Porto Novo, Benin, Bénin/Benim, former Daomé

Housing

The presence of the built culture of Portuguese influence can also be found in Porto Novo in the kind of houses that derived from the imported models of Euro-American roots – initially of Portuguese origin (17th-18th centuries), then consolidated by the Brazilians who returned to their ancestors homeland (19th century) to Africa.
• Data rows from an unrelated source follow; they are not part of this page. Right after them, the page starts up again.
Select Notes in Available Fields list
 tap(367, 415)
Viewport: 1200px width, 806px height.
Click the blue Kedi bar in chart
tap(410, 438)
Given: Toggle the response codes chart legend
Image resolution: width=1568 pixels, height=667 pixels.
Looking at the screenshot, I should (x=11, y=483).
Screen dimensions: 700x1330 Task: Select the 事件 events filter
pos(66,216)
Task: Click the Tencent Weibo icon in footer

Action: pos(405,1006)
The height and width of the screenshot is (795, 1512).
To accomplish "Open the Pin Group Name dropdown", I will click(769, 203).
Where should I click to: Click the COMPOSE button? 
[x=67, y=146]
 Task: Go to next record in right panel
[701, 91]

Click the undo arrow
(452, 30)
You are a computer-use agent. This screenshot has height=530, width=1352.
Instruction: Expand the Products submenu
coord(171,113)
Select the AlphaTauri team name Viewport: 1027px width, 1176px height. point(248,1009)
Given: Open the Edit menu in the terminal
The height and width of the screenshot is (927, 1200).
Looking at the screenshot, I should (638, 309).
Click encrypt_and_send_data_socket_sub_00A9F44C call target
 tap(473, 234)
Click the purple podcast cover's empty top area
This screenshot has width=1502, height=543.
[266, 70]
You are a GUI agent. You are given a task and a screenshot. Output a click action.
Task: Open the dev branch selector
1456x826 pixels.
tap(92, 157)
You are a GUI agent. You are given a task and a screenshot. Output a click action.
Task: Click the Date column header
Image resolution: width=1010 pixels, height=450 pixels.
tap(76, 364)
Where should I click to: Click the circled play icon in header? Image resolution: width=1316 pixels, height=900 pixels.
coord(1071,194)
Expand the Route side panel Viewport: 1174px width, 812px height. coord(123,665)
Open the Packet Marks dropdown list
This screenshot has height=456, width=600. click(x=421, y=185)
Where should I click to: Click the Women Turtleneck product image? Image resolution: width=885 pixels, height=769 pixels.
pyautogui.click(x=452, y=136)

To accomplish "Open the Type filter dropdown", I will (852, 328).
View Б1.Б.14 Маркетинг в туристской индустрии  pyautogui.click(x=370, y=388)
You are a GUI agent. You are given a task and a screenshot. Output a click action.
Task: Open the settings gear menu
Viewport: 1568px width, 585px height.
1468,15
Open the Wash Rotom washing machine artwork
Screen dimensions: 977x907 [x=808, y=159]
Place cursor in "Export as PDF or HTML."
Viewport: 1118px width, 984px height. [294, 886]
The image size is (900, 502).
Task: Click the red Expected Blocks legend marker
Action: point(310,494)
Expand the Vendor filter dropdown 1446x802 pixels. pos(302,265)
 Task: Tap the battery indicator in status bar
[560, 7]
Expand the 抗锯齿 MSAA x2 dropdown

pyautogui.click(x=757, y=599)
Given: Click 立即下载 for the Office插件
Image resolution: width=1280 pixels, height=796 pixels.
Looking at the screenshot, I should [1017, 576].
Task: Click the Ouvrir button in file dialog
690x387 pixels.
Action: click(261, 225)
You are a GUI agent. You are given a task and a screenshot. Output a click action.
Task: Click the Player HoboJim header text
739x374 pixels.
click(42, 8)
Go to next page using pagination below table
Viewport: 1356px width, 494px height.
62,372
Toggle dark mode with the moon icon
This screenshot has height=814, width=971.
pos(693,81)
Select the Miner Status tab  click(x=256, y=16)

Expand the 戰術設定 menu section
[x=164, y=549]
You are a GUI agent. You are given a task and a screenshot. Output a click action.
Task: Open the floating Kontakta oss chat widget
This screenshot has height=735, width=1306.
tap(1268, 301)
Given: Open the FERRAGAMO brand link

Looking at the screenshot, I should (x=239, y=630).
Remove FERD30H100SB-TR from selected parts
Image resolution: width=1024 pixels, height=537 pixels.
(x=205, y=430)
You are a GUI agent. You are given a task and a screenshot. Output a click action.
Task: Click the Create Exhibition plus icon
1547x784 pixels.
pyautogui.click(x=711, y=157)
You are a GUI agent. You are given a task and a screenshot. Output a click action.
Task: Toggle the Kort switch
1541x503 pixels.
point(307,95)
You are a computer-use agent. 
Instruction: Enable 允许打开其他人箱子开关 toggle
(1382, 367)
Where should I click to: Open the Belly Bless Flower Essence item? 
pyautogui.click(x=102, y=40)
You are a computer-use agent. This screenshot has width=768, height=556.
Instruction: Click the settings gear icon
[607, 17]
As Alain Sinou and Bachir Oloudé mention: “This architecture was mainly diffused by the former slaves who came from Brazil from the 19th century and who have reproduced in Africa certain building practices taken from their former masters. This remarkable style in the trading posts from Lomé to Lagos is also sometimes classified as Portuguese: some Portuguese traders have stayed at the trading posts since the 18th century. If they were able to erect houses similar to those made by the bourgeoisie and aristrocracy of their country, it is also true that such architecture only develloped with the return of the slaves from Brazil» (Sinou, 1988, p. 115). These houses, that is, the surviving examples, of predominantly 19th century style, use stone masonry walls, layouts of regular shapes (rectangular, square), façade elements with arcades (corresponding to verandas), frames of bays with classic-like lintels, marked by curves and richly decorated, and, in some cases, fitted with wood shutters that cover the verandas.